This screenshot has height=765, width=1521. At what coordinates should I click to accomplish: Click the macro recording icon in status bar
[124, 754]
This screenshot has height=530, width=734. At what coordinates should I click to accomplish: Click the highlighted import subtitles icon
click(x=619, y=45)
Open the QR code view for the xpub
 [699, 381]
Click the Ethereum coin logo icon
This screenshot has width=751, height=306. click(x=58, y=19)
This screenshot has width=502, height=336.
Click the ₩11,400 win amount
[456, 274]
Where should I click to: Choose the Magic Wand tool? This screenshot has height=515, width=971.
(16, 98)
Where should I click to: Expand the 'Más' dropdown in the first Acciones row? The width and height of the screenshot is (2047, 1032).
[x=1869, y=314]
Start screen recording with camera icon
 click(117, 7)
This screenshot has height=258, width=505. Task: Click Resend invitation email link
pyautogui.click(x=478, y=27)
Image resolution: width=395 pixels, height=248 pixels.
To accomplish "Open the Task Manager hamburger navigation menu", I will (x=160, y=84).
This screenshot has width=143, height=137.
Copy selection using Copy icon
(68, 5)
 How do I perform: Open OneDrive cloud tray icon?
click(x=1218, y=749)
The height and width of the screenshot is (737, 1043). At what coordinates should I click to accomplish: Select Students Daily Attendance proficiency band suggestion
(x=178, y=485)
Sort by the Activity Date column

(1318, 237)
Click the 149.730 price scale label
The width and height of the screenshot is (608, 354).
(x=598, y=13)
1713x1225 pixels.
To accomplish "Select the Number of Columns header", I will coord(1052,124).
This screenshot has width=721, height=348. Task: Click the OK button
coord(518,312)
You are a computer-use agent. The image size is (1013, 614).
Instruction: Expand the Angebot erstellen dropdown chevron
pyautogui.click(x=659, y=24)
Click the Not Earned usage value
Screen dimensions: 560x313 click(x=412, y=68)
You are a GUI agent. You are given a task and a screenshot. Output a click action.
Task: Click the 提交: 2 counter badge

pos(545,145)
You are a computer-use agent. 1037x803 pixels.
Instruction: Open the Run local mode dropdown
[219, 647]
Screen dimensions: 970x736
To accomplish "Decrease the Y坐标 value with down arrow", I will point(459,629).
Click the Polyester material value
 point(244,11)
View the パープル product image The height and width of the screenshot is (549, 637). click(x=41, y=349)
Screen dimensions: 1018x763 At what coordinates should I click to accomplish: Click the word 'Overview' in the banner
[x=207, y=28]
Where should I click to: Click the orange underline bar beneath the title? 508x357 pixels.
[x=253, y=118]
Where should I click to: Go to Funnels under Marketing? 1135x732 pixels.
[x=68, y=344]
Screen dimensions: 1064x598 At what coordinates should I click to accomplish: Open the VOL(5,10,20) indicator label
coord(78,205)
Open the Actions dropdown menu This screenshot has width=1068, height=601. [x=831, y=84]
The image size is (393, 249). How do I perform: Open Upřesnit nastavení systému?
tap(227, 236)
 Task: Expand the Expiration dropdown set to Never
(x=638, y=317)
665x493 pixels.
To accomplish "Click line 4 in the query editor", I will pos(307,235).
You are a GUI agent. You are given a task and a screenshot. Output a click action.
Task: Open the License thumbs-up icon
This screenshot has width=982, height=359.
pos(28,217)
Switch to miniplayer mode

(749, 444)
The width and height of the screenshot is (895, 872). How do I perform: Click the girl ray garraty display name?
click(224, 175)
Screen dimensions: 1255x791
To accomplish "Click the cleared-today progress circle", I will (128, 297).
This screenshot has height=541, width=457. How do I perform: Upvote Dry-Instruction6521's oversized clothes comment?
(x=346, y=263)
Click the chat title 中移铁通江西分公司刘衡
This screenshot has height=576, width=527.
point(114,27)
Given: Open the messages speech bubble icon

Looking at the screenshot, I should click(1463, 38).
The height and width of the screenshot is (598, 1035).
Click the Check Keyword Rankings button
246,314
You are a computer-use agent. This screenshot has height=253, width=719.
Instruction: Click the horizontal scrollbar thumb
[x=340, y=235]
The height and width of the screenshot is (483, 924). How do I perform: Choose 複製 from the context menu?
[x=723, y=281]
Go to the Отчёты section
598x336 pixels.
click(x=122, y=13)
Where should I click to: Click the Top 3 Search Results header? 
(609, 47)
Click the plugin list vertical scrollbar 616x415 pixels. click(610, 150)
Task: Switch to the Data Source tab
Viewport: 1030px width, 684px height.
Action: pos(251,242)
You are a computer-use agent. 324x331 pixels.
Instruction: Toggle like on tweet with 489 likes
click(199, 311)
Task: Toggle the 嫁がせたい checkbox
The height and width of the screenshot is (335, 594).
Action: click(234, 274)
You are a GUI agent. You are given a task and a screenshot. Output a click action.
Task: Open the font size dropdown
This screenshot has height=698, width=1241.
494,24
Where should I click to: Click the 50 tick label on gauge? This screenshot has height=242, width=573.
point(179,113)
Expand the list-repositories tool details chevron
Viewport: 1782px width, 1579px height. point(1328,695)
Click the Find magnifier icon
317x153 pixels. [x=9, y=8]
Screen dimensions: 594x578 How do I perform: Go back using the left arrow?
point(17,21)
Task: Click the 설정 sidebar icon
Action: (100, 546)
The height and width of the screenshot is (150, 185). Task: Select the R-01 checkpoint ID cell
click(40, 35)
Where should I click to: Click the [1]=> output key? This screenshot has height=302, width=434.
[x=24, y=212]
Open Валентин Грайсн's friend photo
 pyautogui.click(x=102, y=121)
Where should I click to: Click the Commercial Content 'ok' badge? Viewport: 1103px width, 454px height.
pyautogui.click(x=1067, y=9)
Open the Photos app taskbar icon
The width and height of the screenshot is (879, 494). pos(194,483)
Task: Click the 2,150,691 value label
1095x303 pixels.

- _TASK OBJECTIVE_: Rewrite the data above, replacing "Where should I click to" with "Where do I click to" everywhere and leaving everything else unchanged.

- _WRITTEN ANSWER_:
This screenshot has height=765, width=1521. At what coordinates should I click to accomplish: Click the macro recording icon in status bar
[124, 754]
This screenshot has height=530, width=734. At what coordinates should I click to accomplish: Click the highlighted import subtitles icon
click(x=619, y=45)
Open the QR code view for the xpub
 [699, 381]
Click the Ethereum coin logo icon
This screenshot has width=751, height=306. click(x=58, y=19)
This screenshot has width=502, height=336.
Click the ₩11,400 win amount
[456, 274]
Where do I click to: Choose the Magic Wand tool? This screenshot has height=515, width=971.
(16, 98)
Where do I click to: Expand the 'Más' dropdown in the first Acciones row? The width and height of the screenshot is (2047, 1032).
[x=1869, y=314]
Start screen recording with camera icon
 click(117, 7)
This screenshot has height=258, width=505. Task: Click Resend invitation email link
pyautogui.click(x=478, y=27)
Image resolution: width=395 pixels, height=248 pixels.
To accomplish "Open the Task Manager hamburger navigation menu", I will (x=160, y=84).
This screenshot has width=143, height=137.
Copy selection using Copy icon
(68, 5)
 How do I perform: Open OneDrive cloud tray icon?
click(x=1218, y=749)
The height and width of the screenshot is (737, 1043). At what coordinates should I click to accomplish: Select Students Daily Attendance proficiency band suggestion
(x=178, y=485)
Sort by the Activity Date column

(1318, 237)
Click the 149.730 price scale label
The width and height of the screenshot is (608, 354).
(x=598, y=13)
1713x1225 pixels.
To accomplish "Select the Number of Columns header", I will coord(1052,124).
This screenshot has width=721, height=348. Task: Click the OK button
coord(518,312)
You are a computer-use agent. The image size is (1013, 614).
Instruction: Expand the Angebot erstellen dropdown chevron
pyautogui.click(x=659, y=24)
Click the Not Earned usage value
Screen dimensions: 560x313 click(x=412, y=68)
You are a GUI agent. You are given a task and a screenshot. Output a click action.
Task: Click the 提交: 2 counter badge

pos(545,145)
You are a computer-use agent. 1037x803 pixels.
Instruction: Open the Run local mode dropdown
[219, 647]
Screen dimensions: 970x736
To accomplish "Decrease the Y坐标 value with down arrow", I will point(459,629).
Click the Polyester material value
 point(244,11)
View the パープル product image The height and width of the screenshot is (549, 637). click(x=41, y=349)
Screen dimensions: 1018x763 At what coordinates should I click to accomplish: Click the word 'Overview' in the banner
[x=207, y=28]
Where do I click to: Click the orange underline bar beneath the title? 508x357 pixels.
[x=253, y=118]
Where do I click to: Go to Funnels under Marketing? 1135x732 pixels.
[x=68, y=344]
Screen dimensions: 1064x598 At what coordinates should I click to accomplish: Open the VOL(5,10,20) indicator label
coord(78,205)
Open the Actions dropdown menu This screenshot has width=1068, height=601. [x=831, y=84]
The image size is (393, 249). How do I perform: Open Upřesnit nastavení systému?
tap(227, 236)
 Task: Expand the Expiration dropdown set to Never
(x=638, y=317)
665x493 pixels.
To accomplish "Click line 4 in the query editor", I will pos(307,235).
You are a GUI agent. You are given a task and a screenshot. Output a click action.
Task: Open the License thumbs-up icon
This screenshot has width=982, height=359.
pos(28,217)
Switch to miniplayer mode

(749, 444)
The width and height of the screenshot is (895, 872). How do I perform: Click the girl ray garraty display name?
click(224, 175)
Screen dimensions: 1255x791
To accomplish "Click the cleared-today progress circle", I will (128, 297).
This screenshot has height=541, width=457. How do I perform: Upvote Dry-Instruction6521's oversized clothes comment?
(x=346, y=263)
Click the chat title 中移铁通江西分公司刘衡
This screenshot has height=576, width=527.
point(114,27)
Given: Open the messages speech bubble icon

Looking at the screenshot, I should click(1463, 38).
The height and width of the screenshot is (598, 1035).
Click the Check Keyword Rankings button
246,314
You are a computer-use agent. This screenshot has height=253, width=719.
Instruction: Click the horizontal scrollbar thumb
[x=340, y=235]
The height and width of the screenshot is (483, 924). How do I perform: Choose 複製 from the context menu?
[x=723, y=281]
Go to the Отчёты section
598x336 pixels.
click(x=122, y=13)
Where do I click to: Click the Top 3 Search Results header? 
(609, 47)
Click the plugin list vertical scrollbar 616x415 pixels. click(610, 150)
Task: Switch to the Data Source tab
Viewport: 1030px width, 684px height.
Action: pos(251,242)
You are a computer-use agent. 324x331 pixels.
Instruction: Toggle like on tweet with 489 likes
click(199, 311)
Task: Toggle the 嫁がせたい checkbox
The height and width of the screenshot is (335, 594).
Action: click(234, 274)
You are a GUI agent. You are given a task and a screenshot. Output a click action.
Task: Open the font size dropdown
This screenshot has height=698, width=1241.
494,24
Where do I click to: Click the 50 tick label on gauge? This screenshot has height=242, width=573.
point(179,113)
Expand the list-repositories tool details chevron
Viewport: 1782px width, 1579px height. point(1328,695)
Click the Find magnifier icon
317x153 pixels. [x=9, y=8]
Screen dimensions: 594x578 How do I perform: Go back using the left arrow?
point(17,21)
Task: Click the 설정 sidebar icon
Action: (100, 546)
The height and width of the screenshot is (150, 185). Task: Select the R-01 checkpoint ID cell
click(40, 35)
Where do I click to: Click the [1]=> output key? This screenshot has height=302, width=434.
[x=24, y=212]
Open Валентин Грайсн's friend photo
 pyautogui.click(x=102, y=121)
Where do I click to: Click the Commercial Content 'ok' badge? Viewport: 1103px width, 454px height.
pyautogui.click(x=1067, y=9)
Open the Photos app taskbar icon
The width and height of the screenshot is (879, 494). pos(194,483)
Task: Click the 2,150,691 value label
1095x303 pixels.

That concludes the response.